Month: December 2008

Forged CA cert talk at 25C3

~ Nate Lawson ~ 3 Comments

A talk entitled “MD5 considered harmful today” (slides) is being presented at 25C3. The authors describe forging a CA cert that will be accepted by all browsers by exploiting the fact that several trusted root CAs sign certs with MD5. This allows them to spoof their identity as any SSL-enabled website on the Internet, and it will look perfectly valid to the user.

The growth of trusted root CAs included in standard browsers has been an issue for a while. Every root CA is equal in the eyes of the browser, thus the end-user’s security is equivalent to the security of the weakest root CA. The default Firefox install will accept a Yahoo cert signed by “TurkTrust”, or any other of more than 100 root certs. I don’t know how good each of those companies are at securing their keys, implementing strict cert chain validation, and checking the identity of every submitter. So, it’s a good bet that putting crypto authority in the hands of that many people will result in some failures, repeatedly.

The attack is interesting since they take advantage of more than one flaw in a CA. First, they find a CA that still uses MD5 for signing certs. MD5 has been broken for years, and no CA should have been doing this. Next, they prepared an innocent-looking cert request containing the “magic values” necessary to cause an MD5 collision. They were able to do this because of a second flaw. The CA in question used an incrementing serial number instead of a random one. Since the serial is part of the signed data, it is a cheap way to get some randomness. This would have thwarted this particular attack until a pre-image vulnerability was found in MD5. Don’t count on this for security! MD4 fell to a second pre-image attack a few years after the first collision attacks, and attacks only get better over time.

This talk definitely points out that crypto attacks are not being addressed quickly enough in the real world. While it is difficult to roll out a new root CA cert, it’s better to do so over the years we have known MD5 to be insecure than in a rush after an attack has already occurred. Another excellent talk at 25C3 on the iPhone described how the baseband processor was compromised via the lack of validation of RSA signature padding. What’s intriguing is that Apple’s own RSA implementation in their CDSA code was not vulnerable to this flaw, but apparently a different vendor supplied the baseband code.
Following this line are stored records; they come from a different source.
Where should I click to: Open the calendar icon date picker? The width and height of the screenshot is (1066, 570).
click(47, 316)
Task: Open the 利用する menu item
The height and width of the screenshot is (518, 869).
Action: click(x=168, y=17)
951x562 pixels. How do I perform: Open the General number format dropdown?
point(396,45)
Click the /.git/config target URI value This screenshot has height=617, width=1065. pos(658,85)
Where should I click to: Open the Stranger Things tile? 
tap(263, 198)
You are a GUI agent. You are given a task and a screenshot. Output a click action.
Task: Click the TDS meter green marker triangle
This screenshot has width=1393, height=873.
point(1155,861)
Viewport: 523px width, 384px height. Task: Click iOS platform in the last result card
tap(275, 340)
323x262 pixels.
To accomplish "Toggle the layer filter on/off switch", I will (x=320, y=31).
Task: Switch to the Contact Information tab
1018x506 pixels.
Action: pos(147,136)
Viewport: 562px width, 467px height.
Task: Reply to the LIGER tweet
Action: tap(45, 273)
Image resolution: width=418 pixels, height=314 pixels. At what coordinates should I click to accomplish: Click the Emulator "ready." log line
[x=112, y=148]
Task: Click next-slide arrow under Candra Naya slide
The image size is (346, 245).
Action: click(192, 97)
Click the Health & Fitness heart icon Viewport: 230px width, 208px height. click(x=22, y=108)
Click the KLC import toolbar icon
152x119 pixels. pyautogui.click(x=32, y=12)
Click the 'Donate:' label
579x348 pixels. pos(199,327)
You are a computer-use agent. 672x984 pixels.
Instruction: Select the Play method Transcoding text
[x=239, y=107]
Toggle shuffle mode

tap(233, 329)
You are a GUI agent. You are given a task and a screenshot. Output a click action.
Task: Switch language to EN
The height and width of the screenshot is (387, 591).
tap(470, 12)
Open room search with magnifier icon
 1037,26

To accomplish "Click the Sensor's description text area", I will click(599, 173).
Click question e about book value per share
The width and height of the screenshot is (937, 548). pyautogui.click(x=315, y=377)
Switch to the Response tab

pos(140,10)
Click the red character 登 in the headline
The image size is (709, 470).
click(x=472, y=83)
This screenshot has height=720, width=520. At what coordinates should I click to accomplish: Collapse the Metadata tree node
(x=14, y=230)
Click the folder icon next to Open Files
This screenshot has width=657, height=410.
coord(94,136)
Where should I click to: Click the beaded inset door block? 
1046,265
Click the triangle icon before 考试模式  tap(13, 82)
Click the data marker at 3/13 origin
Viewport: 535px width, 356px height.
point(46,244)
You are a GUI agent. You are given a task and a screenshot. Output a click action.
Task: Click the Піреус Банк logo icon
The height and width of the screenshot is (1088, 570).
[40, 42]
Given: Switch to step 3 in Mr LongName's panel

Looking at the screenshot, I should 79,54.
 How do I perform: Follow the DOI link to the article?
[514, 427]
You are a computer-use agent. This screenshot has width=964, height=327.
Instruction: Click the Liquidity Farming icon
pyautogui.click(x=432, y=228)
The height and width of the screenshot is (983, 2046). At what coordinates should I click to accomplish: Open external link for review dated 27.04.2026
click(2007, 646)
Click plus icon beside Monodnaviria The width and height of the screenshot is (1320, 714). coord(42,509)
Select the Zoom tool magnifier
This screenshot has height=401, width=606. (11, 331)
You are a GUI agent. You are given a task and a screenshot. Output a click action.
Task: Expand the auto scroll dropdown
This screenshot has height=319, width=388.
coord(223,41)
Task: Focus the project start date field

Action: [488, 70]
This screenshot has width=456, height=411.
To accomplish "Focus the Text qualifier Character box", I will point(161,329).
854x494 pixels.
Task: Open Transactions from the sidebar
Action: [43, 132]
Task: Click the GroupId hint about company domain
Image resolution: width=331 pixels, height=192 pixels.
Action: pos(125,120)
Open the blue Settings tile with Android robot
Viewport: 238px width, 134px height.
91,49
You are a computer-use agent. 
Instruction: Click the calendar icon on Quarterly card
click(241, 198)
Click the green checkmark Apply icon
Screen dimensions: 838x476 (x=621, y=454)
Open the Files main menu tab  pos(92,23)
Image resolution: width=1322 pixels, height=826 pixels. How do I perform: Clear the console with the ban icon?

To paraphrase Gibson, “Crypto security is available already, it just isn’t equally distributed.”

More dangers of amateur crypto

~ Nate Lawson ~ 1 Comment

The Good Math blog continues to inadvertently provide examples of how subtle mistakes in cryptography are often fatal. I previously wrote about how slightly incorrect crypto examples on a reputable blog can lead engineers astray. The latest post about RSA is no exception, but I’ll have to write about it here since my comment was deleted. The comments by Oscar on that post are a good criticism.

The most important error in Mark’s description of RSA is that his example for encryption uses the private key D, instead of the public key E. The result of the RSA private key operation with D is called the “CipherText”. The decryption process is described using the public key E.

At first glance, this seems like an awkward description but still sound, right? If you wanted to exchange RSA-encrypted messages between two systems, couldn’t you just generate an RSA key pair and keep both keys secret? The surprising result is that this is completely insecure, and it is impossible to keep an RSA public key secret, even if the key (E, N) is never revealed.

I previously wrote a series of posts about a system that made this exact mistake. The manufacturer had burned an RSA public key (E, N) into a chip in order to verify a signature on code updates. This is perfectly fine, assuming the implementation was correct. However, they additionally wanted to use the same public key parameters to decrypt the message, keeping E and N secret. In the first article, I described this system and in the second, I discussed how to attack it given that the attacker has seen only two encrypted/signed updates. In summary, the modulus N is partially revealed by each message you see “encrypted” with (D, N) and the GCD quickly computes it.

Subtle details matter, especially in public key crypto. The two keys in an RSA pair are indeed asymmetric, and have very different properties. They cannot be substituted for each other. You cannot securely encrypt a message using the private key (D, N). Such a system would be completely insecure.